▶ **Task directions**:
From the listing below, reproduce exactly the lines starting with the one with "Where should I click to: Click" and going on through the one with "Task: Click the person-signing", both ends kept. No picture is copied.

▶ **Dataset content**:
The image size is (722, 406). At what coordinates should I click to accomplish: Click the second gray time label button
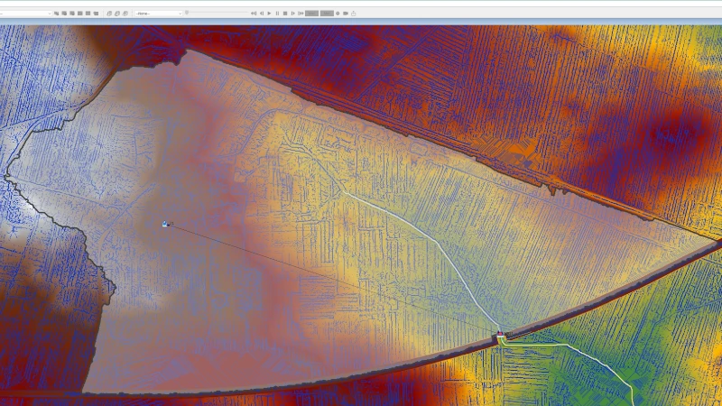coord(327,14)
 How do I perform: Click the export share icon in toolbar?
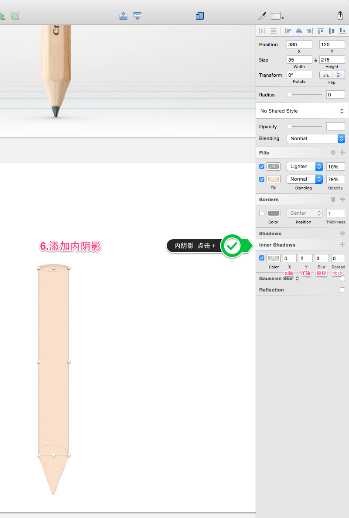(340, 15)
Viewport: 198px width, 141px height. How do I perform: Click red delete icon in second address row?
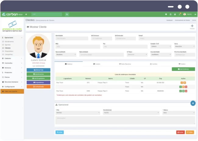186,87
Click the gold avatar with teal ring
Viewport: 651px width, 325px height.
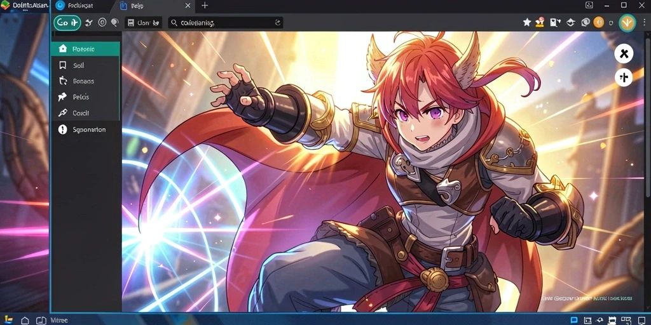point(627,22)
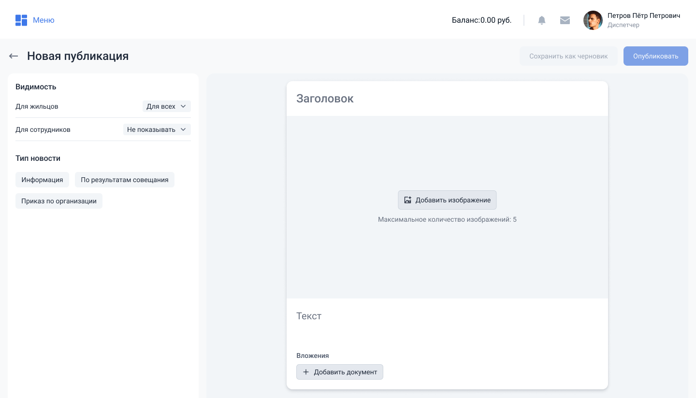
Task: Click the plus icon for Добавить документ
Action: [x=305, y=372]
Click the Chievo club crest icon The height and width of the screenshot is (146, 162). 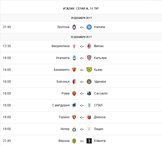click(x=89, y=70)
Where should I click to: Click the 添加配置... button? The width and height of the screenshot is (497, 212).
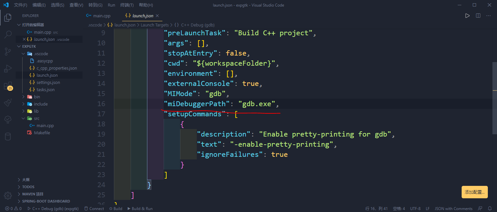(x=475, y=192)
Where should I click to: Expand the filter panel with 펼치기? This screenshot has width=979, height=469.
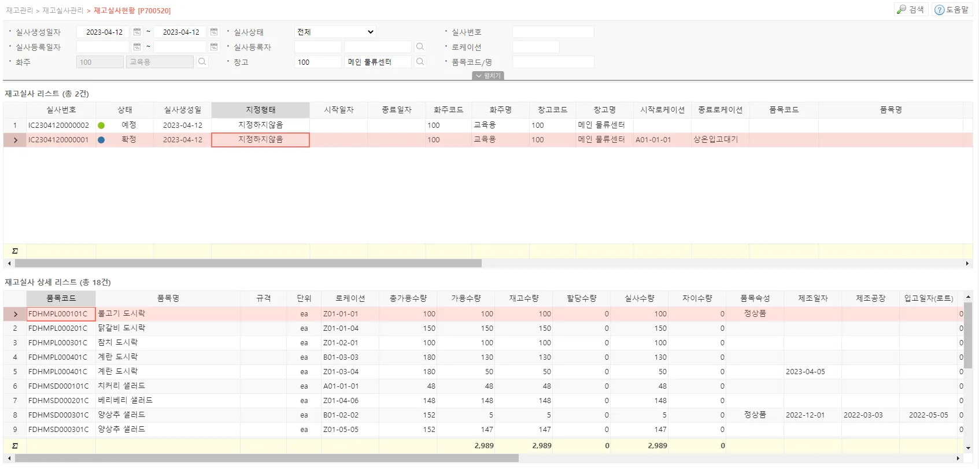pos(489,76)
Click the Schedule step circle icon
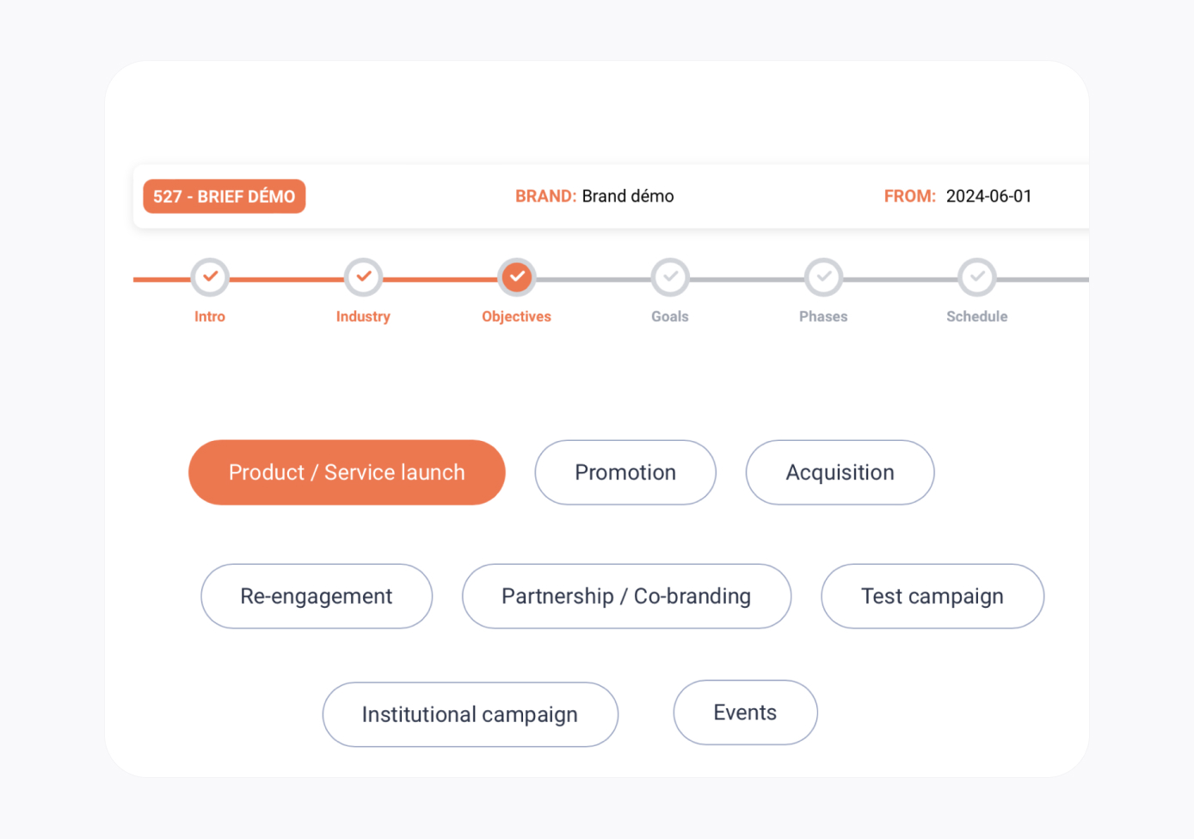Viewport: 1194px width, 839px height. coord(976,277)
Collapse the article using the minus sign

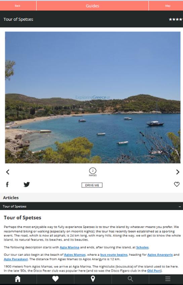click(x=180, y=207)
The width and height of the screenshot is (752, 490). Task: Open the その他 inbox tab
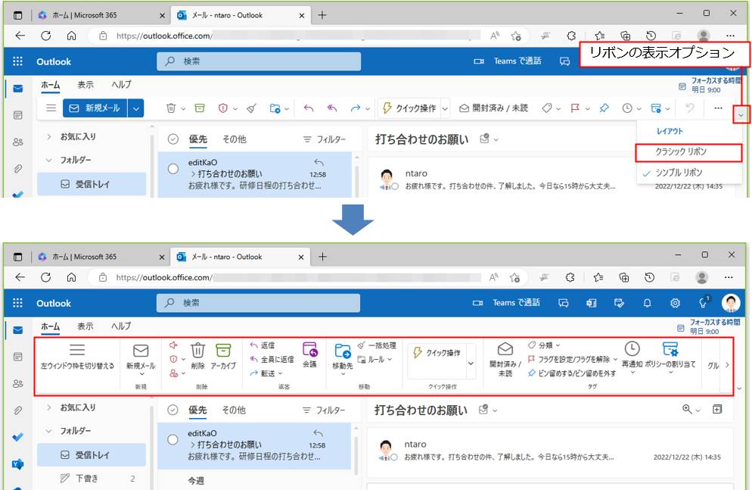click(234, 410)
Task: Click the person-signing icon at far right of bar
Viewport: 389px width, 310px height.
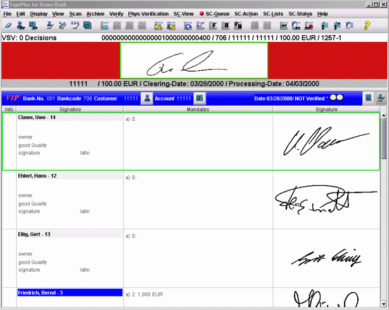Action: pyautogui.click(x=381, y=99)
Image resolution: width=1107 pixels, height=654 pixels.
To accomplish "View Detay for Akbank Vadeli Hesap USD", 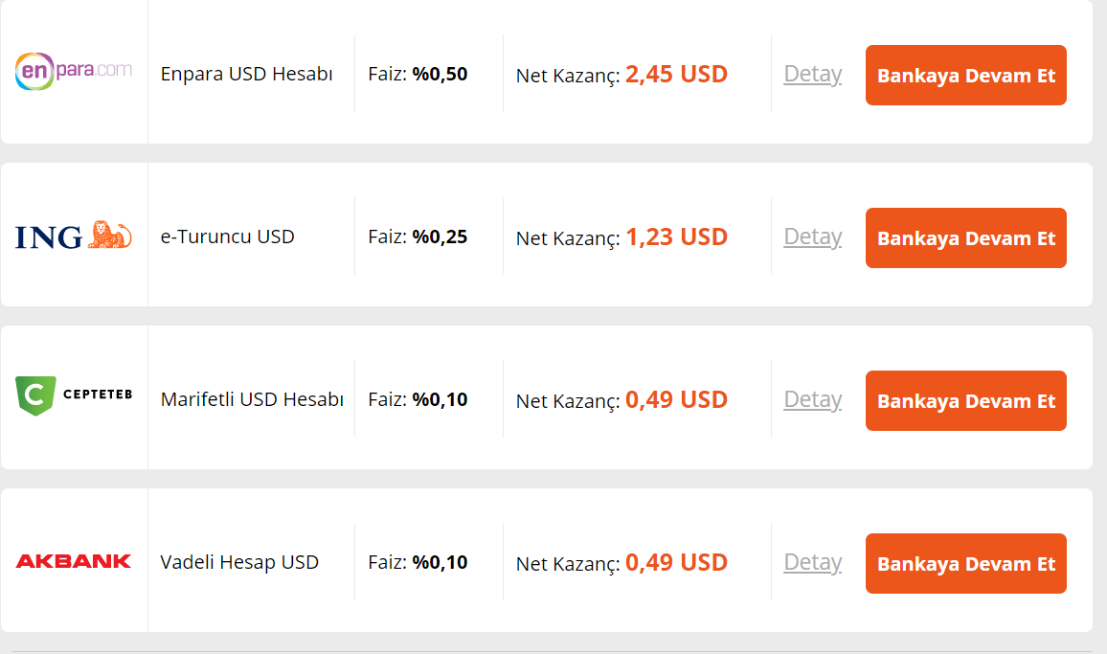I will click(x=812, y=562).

▶ **Answer for the task**:
Where should I click to: Click the 添加配置... button? The width and height of the screenshot is (497, 212).
(x=475, y=192)
Where should I click to: Expand the filter panel with 펼치기? This screenshot has width=979, height=469.
pos(489,76)
Click the Schedule step circle icon
Viewport: 1194px width, 839px height. coord(976,277)
Collapse the article using the minus sign

click(x=180, y=207)
The width and height of the screenshot is (752, 490). Task: Open the その他 inbox tab
click(234, 410)
Task: Click the person-signing icon at far right of bar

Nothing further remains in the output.